### PROBLEM DETAILS
Repeat only the lines below from the one that contains "You are a computer-use" through the final line, exactly. Omit pictures.

**** MATERIAL PROVIDED ****

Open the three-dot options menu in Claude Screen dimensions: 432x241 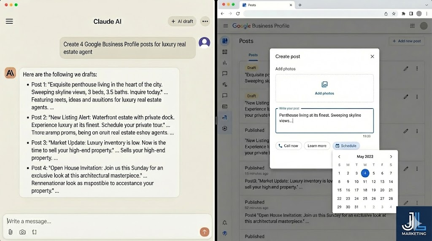click(205, 21)
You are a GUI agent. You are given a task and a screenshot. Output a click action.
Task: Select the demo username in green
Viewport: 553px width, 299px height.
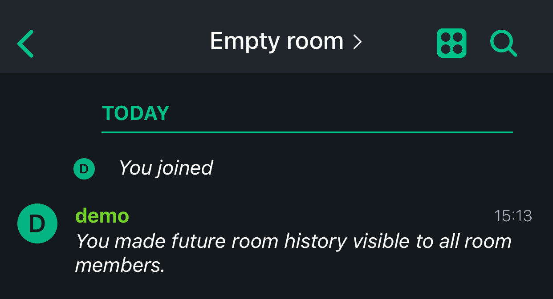pyautogui.click(x=102, y=216)
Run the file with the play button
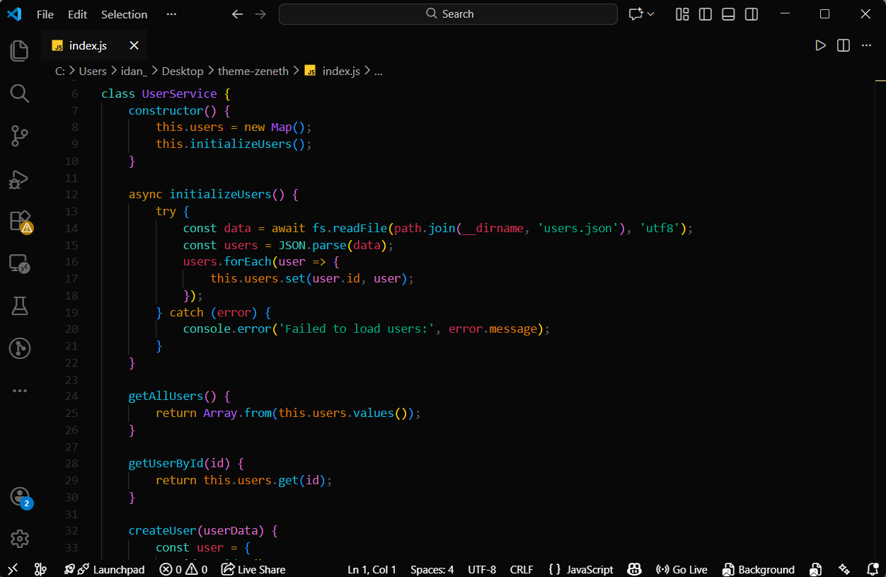886x577 pixels. pyautogui.click(x=820, y=45)
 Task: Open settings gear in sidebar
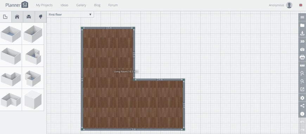point(302,98)
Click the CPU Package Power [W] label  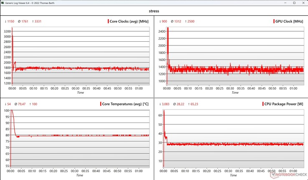pyautogui.click(x=284, y=104)
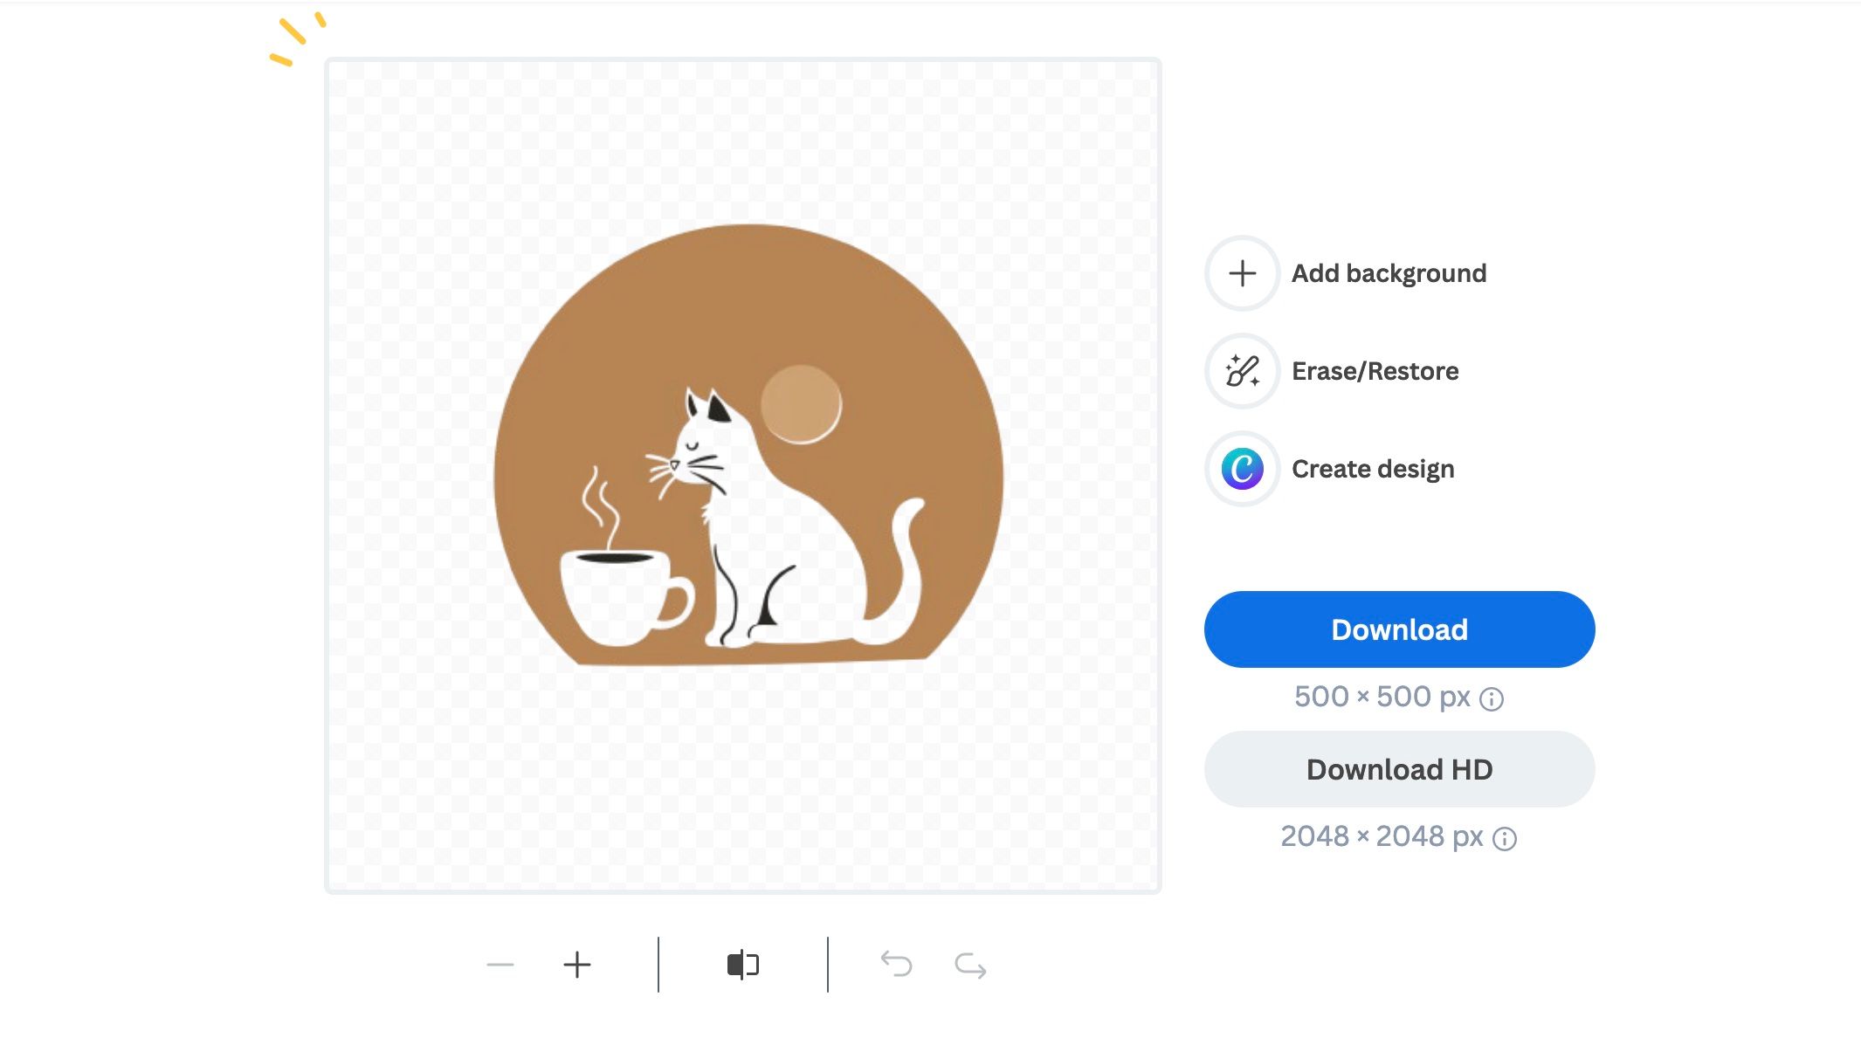Toggle the background visibility on canvas

pos(742,965)
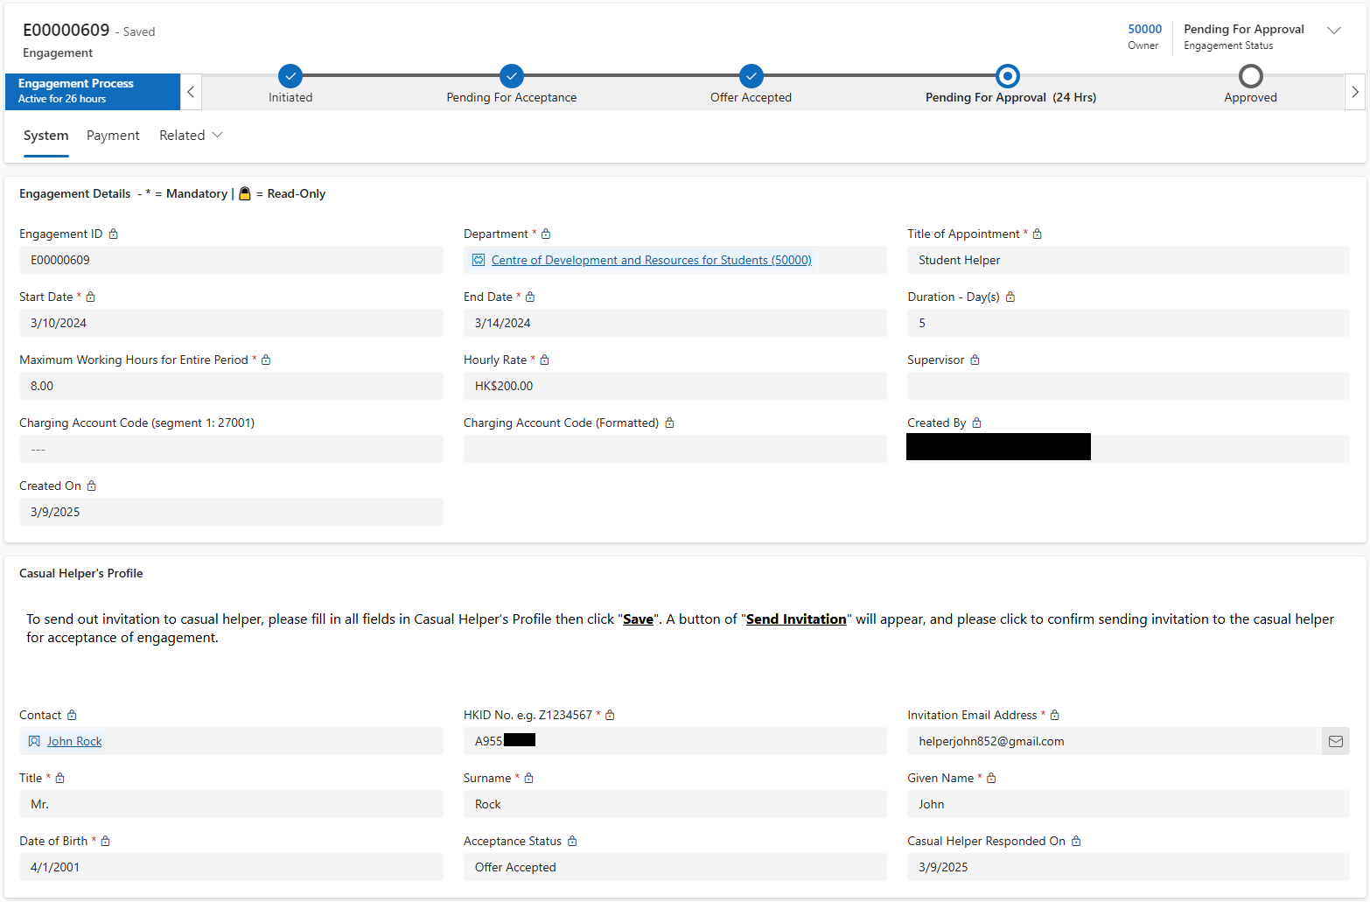Switch to the System tab

(45, 136)
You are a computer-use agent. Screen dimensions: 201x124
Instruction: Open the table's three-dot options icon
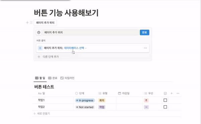[178, 93]
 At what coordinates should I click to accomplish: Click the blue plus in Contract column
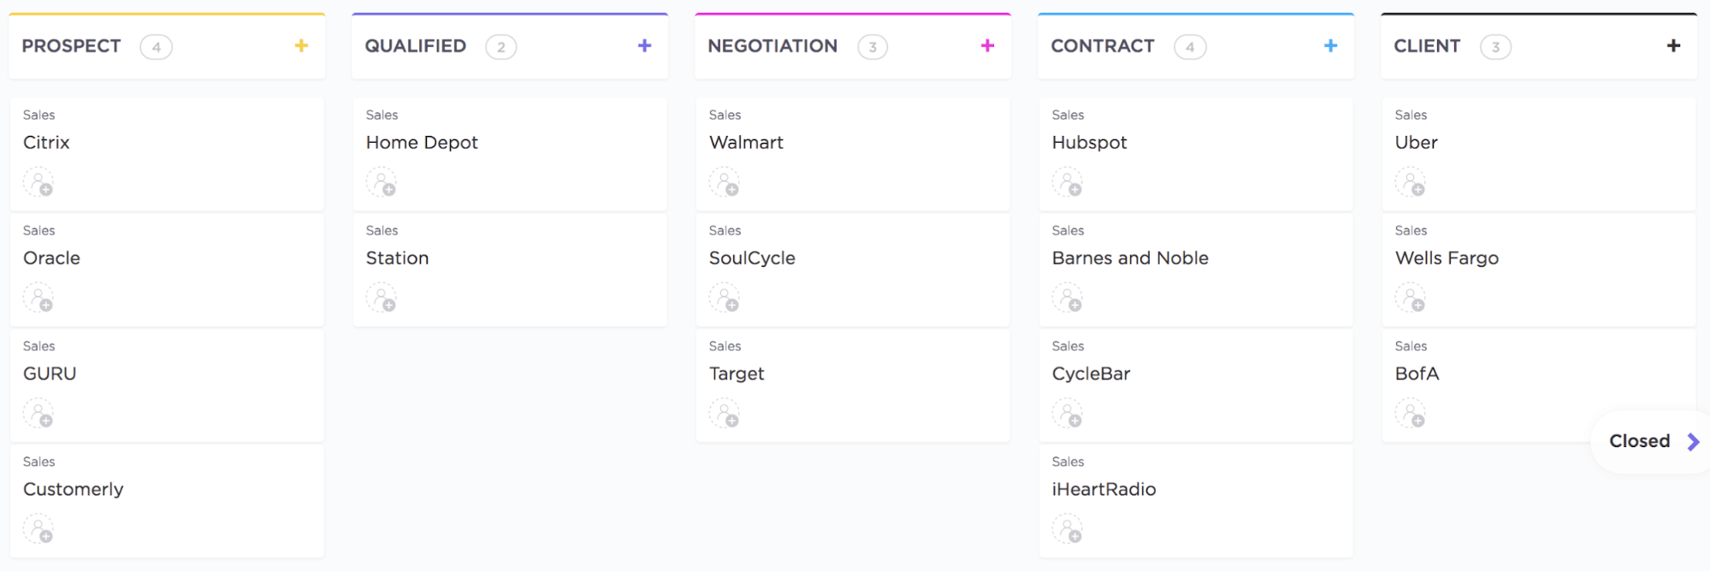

****

### EXERCISE SOLUTION
You are a computer-use agent. Screen dimensions: 201x124
Instruction: Open the table's three-dot options icon
[178, 93]
 At what coordinates should I click to accomplish: Click the blue plus in Contract column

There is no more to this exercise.